● TASK TO CARRY OUT: Among the lines below, copy each one in which "from" appears.

Segment Open

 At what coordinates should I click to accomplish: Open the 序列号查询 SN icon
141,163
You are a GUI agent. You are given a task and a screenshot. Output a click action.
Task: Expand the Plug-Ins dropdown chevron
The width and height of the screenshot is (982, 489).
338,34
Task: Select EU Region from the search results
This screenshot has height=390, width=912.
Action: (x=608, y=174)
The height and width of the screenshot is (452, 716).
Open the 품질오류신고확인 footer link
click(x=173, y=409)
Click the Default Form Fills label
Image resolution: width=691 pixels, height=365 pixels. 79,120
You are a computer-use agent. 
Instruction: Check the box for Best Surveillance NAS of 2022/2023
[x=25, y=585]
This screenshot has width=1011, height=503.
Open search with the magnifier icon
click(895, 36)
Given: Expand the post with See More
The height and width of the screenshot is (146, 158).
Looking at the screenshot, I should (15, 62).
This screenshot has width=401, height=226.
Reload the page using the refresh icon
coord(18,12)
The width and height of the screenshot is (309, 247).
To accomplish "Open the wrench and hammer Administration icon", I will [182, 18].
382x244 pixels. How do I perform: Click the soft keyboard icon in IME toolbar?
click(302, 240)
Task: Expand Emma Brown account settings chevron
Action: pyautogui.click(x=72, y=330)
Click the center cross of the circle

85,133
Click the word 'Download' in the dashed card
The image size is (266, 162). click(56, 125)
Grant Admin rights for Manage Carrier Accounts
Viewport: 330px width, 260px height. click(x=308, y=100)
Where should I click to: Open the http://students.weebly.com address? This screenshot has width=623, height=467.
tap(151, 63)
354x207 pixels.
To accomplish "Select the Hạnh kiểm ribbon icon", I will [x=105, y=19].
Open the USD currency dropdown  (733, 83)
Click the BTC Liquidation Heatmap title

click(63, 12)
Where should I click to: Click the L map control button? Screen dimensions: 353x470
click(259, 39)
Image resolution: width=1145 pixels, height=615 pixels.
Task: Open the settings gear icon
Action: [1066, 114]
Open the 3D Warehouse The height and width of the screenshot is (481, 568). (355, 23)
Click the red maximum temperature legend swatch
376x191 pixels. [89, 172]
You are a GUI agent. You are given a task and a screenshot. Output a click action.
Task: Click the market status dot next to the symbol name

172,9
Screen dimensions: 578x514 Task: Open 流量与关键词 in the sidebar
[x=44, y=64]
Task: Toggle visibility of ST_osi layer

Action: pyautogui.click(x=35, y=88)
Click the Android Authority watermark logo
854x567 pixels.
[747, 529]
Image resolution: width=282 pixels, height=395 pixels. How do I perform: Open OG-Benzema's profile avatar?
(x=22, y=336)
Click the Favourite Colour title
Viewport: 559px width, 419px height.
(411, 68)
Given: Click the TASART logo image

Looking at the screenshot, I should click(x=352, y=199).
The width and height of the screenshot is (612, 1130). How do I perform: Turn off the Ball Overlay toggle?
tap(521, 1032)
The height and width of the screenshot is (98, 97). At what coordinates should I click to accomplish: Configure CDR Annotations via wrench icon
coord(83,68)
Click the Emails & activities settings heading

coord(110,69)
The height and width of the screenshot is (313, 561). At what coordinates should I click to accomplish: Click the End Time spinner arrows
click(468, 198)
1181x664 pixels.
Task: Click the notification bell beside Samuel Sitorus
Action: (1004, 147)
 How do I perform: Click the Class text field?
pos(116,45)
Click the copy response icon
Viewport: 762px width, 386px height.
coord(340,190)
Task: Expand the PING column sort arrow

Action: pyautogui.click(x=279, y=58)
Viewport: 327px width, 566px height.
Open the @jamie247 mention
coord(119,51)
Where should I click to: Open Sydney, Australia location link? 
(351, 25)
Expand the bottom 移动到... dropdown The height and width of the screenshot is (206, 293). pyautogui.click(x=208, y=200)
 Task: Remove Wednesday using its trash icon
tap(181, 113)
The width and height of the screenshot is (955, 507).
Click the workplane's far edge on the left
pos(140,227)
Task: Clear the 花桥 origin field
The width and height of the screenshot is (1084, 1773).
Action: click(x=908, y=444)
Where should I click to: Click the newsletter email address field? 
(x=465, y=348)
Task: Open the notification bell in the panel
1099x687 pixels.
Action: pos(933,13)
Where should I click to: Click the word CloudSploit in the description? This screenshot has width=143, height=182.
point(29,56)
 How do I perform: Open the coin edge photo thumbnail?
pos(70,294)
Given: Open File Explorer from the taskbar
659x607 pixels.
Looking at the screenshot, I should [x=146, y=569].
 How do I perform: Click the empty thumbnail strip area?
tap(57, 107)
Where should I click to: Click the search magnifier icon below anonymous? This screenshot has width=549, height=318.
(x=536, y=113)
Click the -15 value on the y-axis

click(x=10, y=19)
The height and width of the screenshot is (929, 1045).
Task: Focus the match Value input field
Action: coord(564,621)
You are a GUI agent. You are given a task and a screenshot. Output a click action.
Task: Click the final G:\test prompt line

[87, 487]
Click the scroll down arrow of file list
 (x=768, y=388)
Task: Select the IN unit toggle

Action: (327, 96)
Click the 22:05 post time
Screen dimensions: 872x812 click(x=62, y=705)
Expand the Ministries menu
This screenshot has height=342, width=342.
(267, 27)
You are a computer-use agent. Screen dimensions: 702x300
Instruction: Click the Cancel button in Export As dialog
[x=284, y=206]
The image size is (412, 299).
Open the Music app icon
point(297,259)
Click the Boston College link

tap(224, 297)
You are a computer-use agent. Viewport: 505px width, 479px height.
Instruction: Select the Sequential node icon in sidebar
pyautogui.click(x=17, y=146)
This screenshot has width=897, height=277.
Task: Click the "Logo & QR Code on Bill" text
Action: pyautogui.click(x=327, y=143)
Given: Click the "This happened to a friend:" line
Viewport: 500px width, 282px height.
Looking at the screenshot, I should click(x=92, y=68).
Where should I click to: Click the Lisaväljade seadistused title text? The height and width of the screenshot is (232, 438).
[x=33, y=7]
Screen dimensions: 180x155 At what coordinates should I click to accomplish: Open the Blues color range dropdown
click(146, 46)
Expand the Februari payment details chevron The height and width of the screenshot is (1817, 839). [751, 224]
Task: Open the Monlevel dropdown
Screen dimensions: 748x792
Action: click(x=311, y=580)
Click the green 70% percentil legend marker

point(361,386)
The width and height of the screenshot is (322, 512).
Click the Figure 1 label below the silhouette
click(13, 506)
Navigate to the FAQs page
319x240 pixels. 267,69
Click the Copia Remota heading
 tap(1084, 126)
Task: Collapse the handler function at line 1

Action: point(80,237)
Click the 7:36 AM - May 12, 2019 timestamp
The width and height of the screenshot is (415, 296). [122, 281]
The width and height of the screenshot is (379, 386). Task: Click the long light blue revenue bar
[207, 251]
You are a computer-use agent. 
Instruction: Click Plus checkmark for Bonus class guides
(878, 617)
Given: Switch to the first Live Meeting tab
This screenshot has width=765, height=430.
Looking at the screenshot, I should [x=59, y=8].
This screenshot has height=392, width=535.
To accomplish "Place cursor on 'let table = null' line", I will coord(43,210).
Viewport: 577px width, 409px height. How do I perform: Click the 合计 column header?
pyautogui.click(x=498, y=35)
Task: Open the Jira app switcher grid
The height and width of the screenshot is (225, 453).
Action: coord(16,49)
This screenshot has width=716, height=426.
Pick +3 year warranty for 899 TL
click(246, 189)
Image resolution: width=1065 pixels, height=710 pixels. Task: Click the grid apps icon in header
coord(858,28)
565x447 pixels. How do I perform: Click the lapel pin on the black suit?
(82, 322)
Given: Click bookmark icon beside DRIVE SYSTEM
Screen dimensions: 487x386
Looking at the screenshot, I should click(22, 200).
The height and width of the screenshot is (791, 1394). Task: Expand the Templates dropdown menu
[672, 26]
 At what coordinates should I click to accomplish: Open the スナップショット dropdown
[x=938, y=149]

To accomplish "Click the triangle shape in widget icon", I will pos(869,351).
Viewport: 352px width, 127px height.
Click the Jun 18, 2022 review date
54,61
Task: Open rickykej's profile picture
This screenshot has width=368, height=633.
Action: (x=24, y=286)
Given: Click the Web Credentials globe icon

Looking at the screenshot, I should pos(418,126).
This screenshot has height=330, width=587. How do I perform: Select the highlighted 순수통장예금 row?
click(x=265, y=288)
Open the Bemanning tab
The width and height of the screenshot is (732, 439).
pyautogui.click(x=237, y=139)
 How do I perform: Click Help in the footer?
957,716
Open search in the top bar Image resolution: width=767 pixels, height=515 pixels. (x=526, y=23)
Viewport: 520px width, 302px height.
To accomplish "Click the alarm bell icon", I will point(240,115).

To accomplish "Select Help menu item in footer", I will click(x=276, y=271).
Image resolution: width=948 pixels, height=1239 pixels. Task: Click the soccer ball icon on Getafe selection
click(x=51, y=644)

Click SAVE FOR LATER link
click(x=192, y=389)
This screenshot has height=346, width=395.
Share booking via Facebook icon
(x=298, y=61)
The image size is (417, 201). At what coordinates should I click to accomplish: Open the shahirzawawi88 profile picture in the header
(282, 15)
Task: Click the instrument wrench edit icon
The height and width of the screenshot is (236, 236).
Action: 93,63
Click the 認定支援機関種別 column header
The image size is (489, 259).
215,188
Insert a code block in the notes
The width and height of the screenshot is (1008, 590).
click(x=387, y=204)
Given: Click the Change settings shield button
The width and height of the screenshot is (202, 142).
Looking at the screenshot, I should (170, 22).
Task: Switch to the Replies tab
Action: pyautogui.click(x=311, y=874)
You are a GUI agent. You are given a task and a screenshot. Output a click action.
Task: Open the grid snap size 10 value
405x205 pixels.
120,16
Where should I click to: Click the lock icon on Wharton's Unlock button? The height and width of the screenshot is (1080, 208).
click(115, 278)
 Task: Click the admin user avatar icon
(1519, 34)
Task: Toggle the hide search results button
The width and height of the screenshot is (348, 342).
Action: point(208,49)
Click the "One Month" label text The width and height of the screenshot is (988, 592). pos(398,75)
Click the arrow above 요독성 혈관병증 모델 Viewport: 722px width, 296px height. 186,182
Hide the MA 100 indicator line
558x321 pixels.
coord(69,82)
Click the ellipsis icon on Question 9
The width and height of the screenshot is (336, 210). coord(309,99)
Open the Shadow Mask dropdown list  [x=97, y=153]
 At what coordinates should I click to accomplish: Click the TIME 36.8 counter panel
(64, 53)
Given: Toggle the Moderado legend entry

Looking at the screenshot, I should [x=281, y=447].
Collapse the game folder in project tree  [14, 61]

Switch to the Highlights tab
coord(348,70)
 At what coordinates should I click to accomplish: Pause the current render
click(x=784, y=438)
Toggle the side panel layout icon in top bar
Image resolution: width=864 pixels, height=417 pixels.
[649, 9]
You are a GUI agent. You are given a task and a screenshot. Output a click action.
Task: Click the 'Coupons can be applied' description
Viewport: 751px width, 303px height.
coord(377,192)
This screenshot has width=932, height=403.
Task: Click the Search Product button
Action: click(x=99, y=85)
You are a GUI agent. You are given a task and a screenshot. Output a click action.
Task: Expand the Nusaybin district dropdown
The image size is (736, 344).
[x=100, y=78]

Segment Closed

● RESPONSE BOX:
Task: Select EU Region from the search results
Given: Open File Explorer from the taskbar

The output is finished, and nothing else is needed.